A beach town that is interesting to navigate by car. It has two roads running parallel to the shore. One road is commercial (N. Main St.), one is cultural (Grattan St.) - I won't tell you which of these roads runs smack through a building. Like the roads in the Redwood Forest in Northern California that tunnel through great logs, one of these road tunnels through The Clock gate, completed in 1777.
After driving through the tunnel, we cruised town on foot. Lots of people where ducking for cover from the unpredictable weather in The Rendezvous café by The Clock gate - it looked good. We stayed dry in the Eco-Toy Shop - populated by charming wooden puppets, handmade in the Czech Republic.
I bought a loaf of bread at Collins Bakery. It was the last loaf on the shelf, so this bakery must be popular. The bread had a delicious, cinnamon-sprinkled crust, but the inside was very dry. I was disappointed because it was not worth the expensive price of 4.20 euro.
We ended up with a takeaway pizza, eating it by the pier, under cover from the rain inside our car. Once the skies cleared, we set up camp at the south end of the lovely 5km beach. This beach is definitely Youghal's main attraction - an ideal setting for shore angling and dog walking.
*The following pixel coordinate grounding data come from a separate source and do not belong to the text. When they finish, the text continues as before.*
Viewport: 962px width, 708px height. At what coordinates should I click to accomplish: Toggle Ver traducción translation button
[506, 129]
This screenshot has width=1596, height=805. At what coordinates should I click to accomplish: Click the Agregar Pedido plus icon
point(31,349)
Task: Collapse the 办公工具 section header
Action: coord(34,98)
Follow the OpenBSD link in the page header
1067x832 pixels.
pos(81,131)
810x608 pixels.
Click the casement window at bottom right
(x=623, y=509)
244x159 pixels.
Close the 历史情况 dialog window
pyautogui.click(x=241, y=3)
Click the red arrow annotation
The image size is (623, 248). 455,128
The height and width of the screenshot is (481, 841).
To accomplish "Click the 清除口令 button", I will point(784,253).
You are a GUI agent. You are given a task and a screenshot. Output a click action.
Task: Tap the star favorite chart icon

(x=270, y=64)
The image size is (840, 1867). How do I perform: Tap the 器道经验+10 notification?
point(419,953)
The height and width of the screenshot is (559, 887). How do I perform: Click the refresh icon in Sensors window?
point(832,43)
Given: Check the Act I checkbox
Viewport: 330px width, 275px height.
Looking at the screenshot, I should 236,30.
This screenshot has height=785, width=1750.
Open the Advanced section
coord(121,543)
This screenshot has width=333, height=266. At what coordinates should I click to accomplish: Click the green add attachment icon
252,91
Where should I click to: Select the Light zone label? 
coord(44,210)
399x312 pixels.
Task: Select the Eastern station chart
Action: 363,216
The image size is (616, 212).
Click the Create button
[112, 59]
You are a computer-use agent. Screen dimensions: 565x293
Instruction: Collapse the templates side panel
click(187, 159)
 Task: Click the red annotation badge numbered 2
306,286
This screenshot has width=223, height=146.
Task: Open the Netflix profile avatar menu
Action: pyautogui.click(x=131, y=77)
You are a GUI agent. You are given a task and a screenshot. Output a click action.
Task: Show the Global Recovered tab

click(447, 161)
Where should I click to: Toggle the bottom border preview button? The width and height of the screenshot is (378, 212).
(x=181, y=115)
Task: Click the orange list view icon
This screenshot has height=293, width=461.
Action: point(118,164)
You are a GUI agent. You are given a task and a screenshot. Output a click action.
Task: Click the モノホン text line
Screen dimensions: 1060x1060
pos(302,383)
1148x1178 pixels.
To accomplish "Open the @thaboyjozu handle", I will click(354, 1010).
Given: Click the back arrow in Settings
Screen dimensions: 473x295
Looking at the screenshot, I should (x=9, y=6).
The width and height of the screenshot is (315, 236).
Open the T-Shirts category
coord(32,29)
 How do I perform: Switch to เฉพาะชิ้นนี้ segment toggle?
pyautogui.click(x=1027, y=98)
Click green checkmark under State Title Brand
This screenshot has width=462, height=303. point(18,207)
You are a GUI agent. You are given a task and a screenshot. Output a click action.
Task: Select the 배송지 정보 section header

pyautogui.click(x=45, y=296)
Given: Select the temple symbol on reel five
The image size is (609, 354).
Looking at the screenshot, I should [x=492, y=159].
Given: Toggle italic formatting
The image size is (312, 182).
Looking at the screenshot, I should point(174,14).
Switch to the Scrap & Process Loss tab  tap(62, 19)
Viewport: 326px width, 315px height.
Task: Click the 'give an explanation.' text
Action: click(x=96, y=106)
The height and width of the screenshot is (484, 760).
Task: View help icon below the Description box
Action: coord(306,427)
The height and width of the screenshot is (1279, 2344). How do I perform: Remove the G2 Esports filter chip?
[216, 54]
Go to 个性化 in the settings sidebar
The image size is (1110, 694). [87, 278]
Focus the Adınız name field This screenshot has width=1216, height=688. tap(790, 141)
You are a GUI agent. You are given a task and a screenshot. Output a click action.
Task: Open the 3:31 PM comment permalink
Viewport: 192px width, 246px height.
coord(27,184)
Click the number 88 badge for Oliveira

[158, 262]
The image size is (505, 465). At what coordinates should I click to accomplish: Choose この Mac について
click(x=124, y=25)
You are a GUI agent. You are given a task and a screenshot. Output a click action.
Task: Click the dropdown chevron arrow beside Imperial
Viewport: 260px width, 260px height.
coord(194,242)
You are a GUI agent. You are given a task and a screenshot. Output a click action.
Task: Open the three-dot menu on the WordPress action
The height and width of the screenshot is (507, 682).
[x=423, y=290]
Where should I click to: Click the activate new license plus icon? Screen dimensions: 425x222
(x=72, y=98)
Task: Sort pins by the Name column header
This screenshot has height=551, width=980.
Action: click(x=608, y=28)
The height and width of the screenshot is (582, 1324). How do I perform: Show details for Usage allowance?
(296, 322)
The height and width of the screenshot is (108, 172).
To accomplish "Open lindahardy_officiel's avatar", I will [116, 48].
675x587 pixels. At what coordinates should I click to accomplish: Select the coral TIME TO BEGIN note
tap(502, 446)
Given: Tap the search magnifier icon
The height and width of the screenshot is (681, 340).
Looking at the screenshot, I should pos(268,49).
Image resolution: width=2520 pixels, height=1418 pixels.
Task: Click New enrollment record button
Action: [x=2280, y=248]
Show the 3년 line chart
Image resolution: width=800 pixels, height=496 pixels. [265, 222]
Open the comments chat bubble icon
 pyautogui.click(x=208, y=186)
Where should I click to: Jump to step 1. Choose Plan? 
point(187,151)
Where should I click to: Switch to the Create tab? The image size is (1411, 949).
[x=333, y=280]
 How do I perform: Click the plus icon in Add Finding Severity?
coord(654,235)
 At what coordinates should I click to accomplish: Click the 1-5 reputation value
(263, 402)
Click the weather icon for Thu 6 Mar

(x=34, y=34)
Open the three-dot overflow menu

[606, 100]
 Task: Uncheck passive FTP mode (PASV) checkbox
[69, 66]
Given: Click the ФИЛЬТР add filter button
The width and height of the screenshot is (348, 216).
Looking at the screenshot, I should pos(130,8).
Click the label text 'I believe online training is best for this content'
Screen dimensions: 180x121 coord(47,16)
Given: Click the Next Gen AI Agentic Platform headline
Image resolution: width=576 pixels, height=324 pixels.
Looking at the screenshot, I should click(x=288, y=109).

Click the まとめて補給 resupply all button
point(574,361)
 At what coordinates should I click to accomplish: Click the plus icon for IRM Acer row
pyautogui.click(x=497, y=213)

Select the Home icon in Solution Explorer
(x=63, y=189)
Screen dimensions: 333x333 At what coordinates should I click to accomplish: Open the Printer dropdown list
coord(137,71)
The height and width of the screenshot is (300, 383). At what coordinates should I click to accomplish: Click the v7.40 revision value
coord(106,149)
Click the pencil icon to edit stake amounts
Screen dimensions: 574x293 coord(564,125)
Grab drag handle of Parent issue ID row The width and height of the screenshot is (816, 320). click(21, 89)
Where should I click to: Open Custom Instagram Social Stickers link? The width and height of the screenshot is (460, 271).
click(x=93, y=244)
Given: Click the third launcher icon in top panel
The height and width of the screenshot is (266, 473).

Youghal is also known for being one of the few remaining medieval walled towns in Ireland.
What to See and Do
To get view of the coastline, book a trip with Maeve on Blackwater Cruises, (0)87 9889076. They leave Youghal Jetty on a 28ft vessel and sail past Rhincrew, Temple Michael Castle, Ballinatray House, and Molana Abbey. Or, if you are slightly more adventurous, rent a canoe from The Big Canoe and paddle The Blackwater River - Youghal is the spot where this river meets the sea. Dive from the town diving board when the tide is high (do not attempt this at low tide) - look for the sign off Lighthouse Road that says "Diving Rocks." Here street musicians playing the fiddle. Visit 15th century Tynte's Castle. Browse Alan Prim 2nd Hand Books for a great selection of Irish authors. Visit the Youghal Heritage Centre and read about the history of the town. At the centre, meet a guide who will take you on a historic walking tour of old town Youghal, every morning May-October, any other time by appointment. See those doggies fly at the Youghal Greyhound Racing Stadium, with races every Friday at 8:02pm.
Where to Eat and Drink
Via @ The Priory is an artisan food and wine shop specializing in Irish and Italian produce. They make fresh sandwiches and coffees. Stocking Italian foods from Tuscany and a wide selection of regional Italian wines, this is the place you want to hit up for your gourmet beach picnic. All kinds of salamis, local Gubbeen cheese, and fresh cakes from Tara's cupcakes - you'll find it all. If you are looking for gifts for the folks back home, they have Typhoon teapots and cups from the UK and organic teas. The Rendezvous café is a place for breakfast, lunch, or tea. Horan's Health Food Store and its companion fruit and veggie shop next door for your daily garden intake. The Coffee Pot serves traditional Irish far for breakfast, lunch, and tea.
Where to Sleep
The Evergreen House on The Strand is Youghal's sole hostel: www.evergreenireland.com.
How to get there
From Cork, take the N25 to Castlemartyr. Take the R633 to Youghal.
From Waterford, take the N25 to just east of Kinsalebeg. Take R634 to Youghal.
See www.buseireann.ie website for all current travel details and restrictions.
When to go
April through October, when the days are longer and the sun more likely to show. Third week of July for the Visual Arts Festival at Town Hall. Ceolta Si evening of music, song, dance, and story in July and August.